Oliver Watts - whose group of ten paintings enlivened the larger of two galleries at Helen Gory - employed recent work to delaminate layers of proprietary interest that lies, like sedimentary overburden, on Australia’s landscape.
Landscape painting has long served prevailing ideology - from John Constable’s painterly ratification of elitist agrarian ‘reform’ to the populist westward-ho exhortations of Albert Bierstadt. Painters of the colonial period enticed new colonist by producing ‘civilized’ images of Australia’s terra incognita.
|Oliver Watts Leap, image courtesy the artist and Artbank|
Watts paints landscape near the seaside Australian town of Angourie (where he has familial ties) as aesthetic study and case study, of contentious forces claiming ownership of the region – from indigenous Yagel people, with first rights, to those whose claims follow.
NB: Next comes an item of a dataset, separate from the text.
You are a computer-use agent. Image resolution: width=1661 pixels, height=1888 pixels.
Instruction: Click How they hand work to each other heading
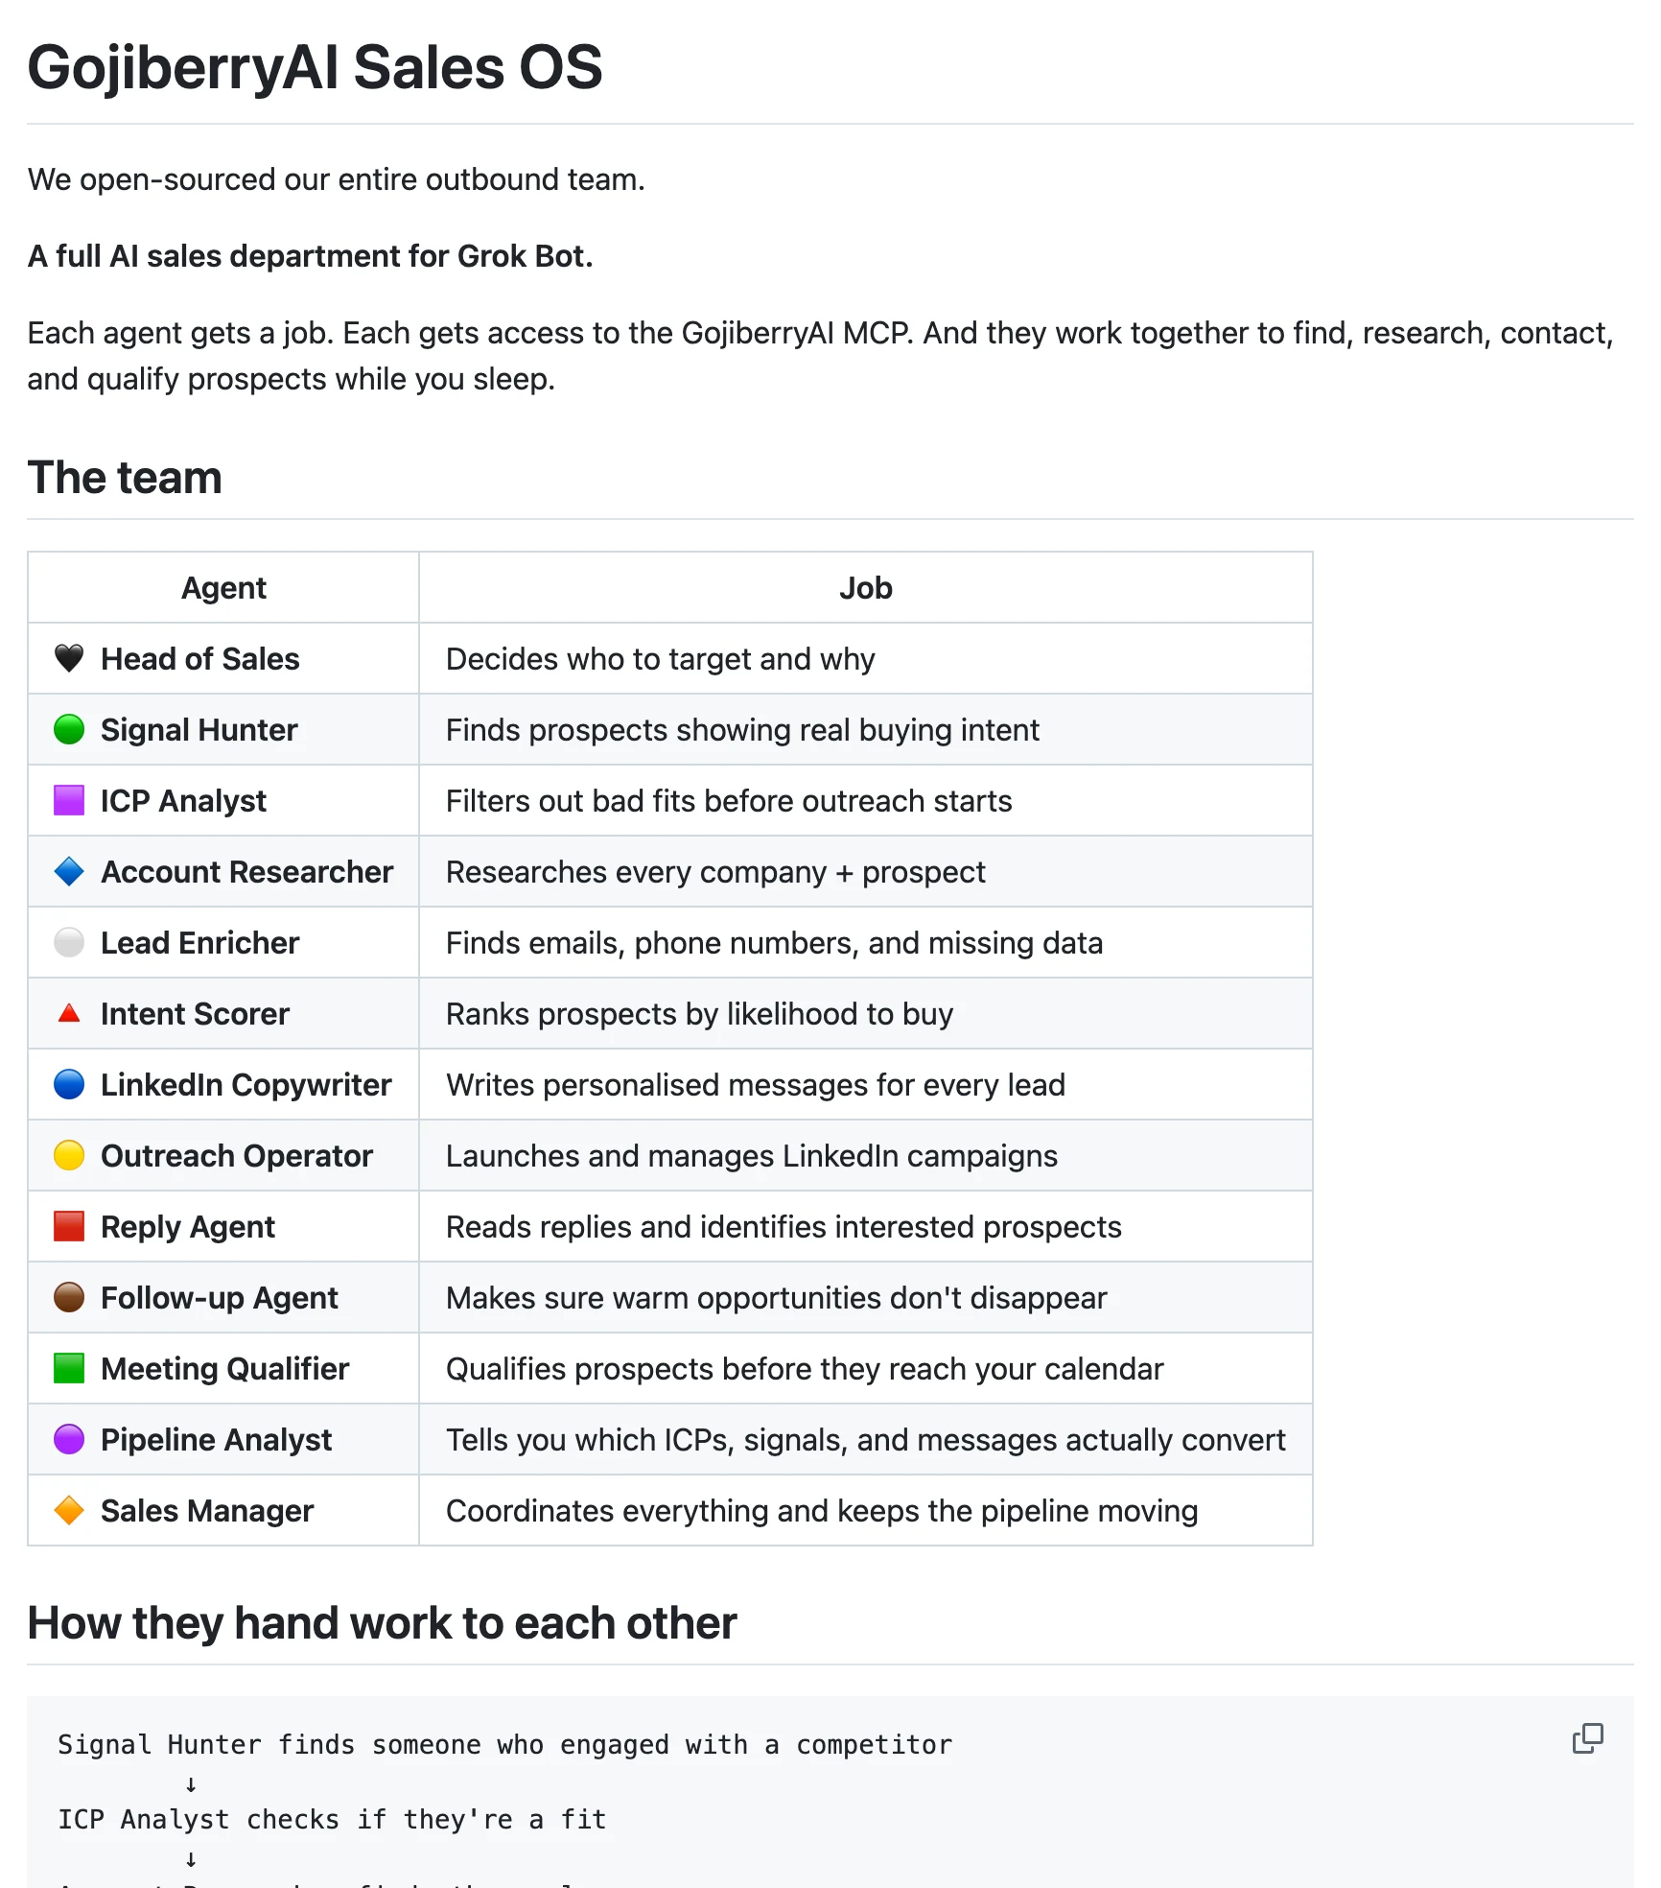tap(382, 1623)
Crown, European emigrants, national park, and a cohort of surfers, profess ownership of the same lands.
Watts raises an extravagant curtain on his story of place with a heroically scaled (304 x 168 cm) acrylic on canvas diptych of Angourie’s quarry. Leap is a panoramically confrontational view of the quarry’s man-made cliffs – the rock’s light and graffiti dappled face darkly doubled in a long swimming-hole lapping its base.
The skins of Watts’ paintings are inventively puzzle-pieced – optically fitted with opaquely zoned passages (recalling Neil Welliver’s demarcations) and translucent overlaps of modulated tint. The artist coaxes a jewel-like tempera quality from famously stubborn synthetic polymer.
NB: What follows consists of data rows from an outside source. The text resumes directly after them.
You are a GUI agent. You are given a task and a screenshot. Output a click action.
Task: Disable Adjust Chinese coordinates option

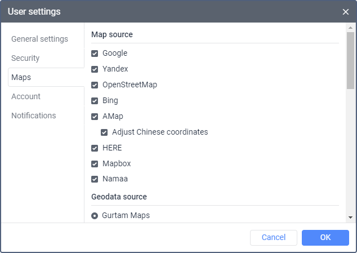pos(104,132)
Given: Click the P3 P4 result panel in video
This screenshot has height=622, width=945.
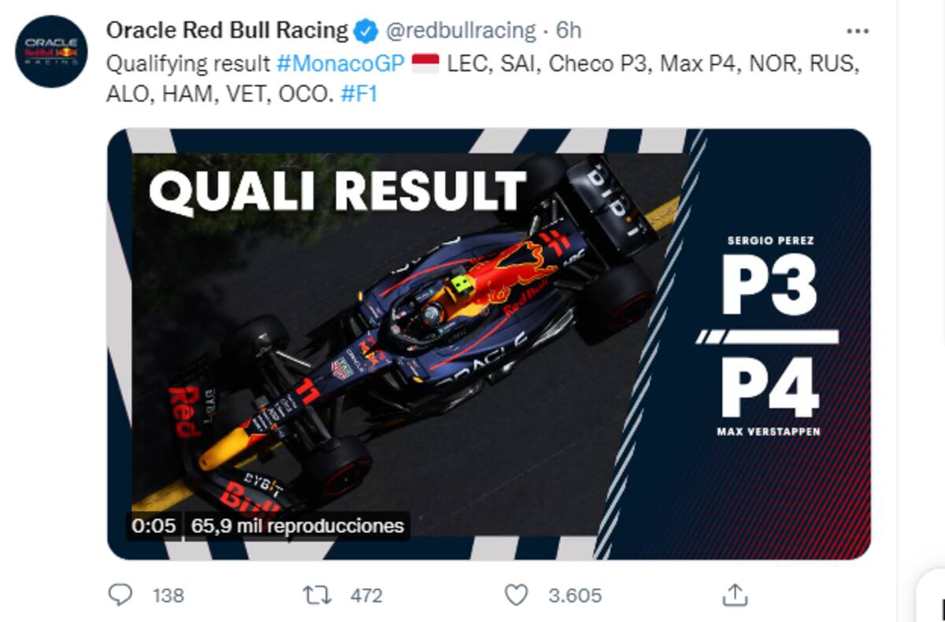Looking at the screenshot, I should coord(769,335).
The painting’s title, Leap, is gotten from quarry habitués’ tradition of cliff-diving. Surfers, emigrant stock, and Yagel youth mutually participate in an equalizing (via shared mortality) rite of passage. Contributing to handwritten scrawls decorating the rocks is an assortment of native-Australian and European monikers. Aptly, the pigment used by locals to write graffiti is a local ochre – a pigment traditionally employed and historically bartered by the Yagel.
Culture as well as goods change hands when populations collide. Yaegl - a medium sized (102 x 122cm) painting with big ambitions summarizes how local, national and international signs blend and incarnate in unanticipated ways. The painting’s lone male figure is tattooed, across bare shoulders, with L.A. gangsta-style gothic script - the tattoo’s declamation and identifier is the proper noun Yagel.
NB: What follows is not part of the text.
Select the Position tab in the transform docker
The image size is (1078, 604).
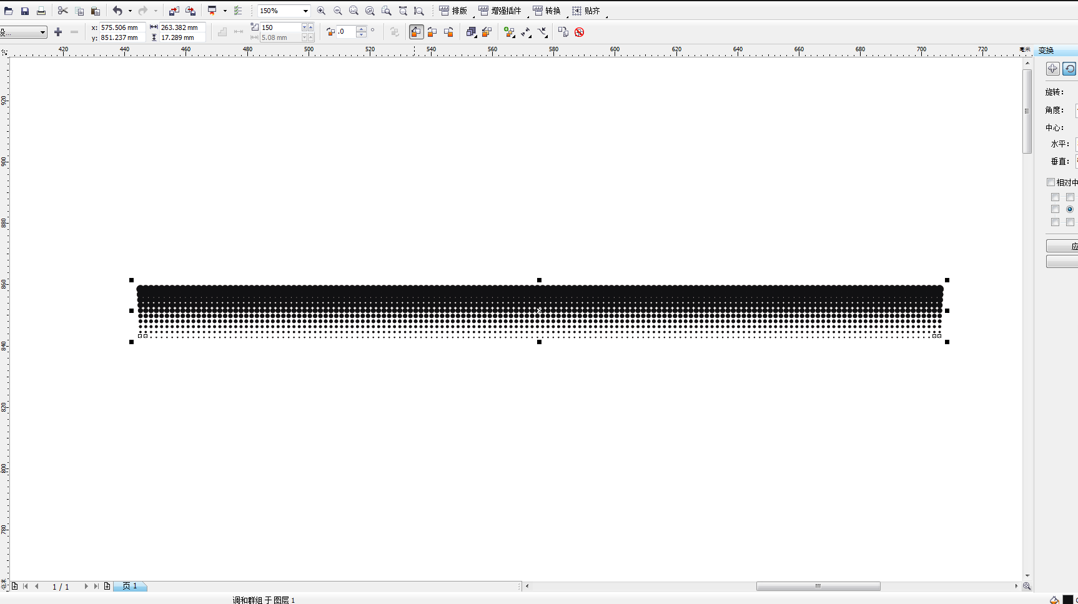tap(1053, 69)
Lawn Line (120 x 122CM) visually summarizes the exhibition’s overall project. A mono-cropped patch of greensward serves as manicured bulwark against surrounding native bush. It’s a comprehensible bit of old England, a verdant rectangle of empire set into an incomprehensibly complex native ecosystem, and all it represents. An uneasy peace reigns on either side of the line.
Equivalent détente plays out in the artist’s collected paintings. At their best Watts’ efforts envision a breathless summer moment – a prelude, before social tremors, subtly rumbling below the work’s languid formal choices, superficially bucolic images and tectonically shifting content, commence fissuring the pictures’ idyllic overgrowth.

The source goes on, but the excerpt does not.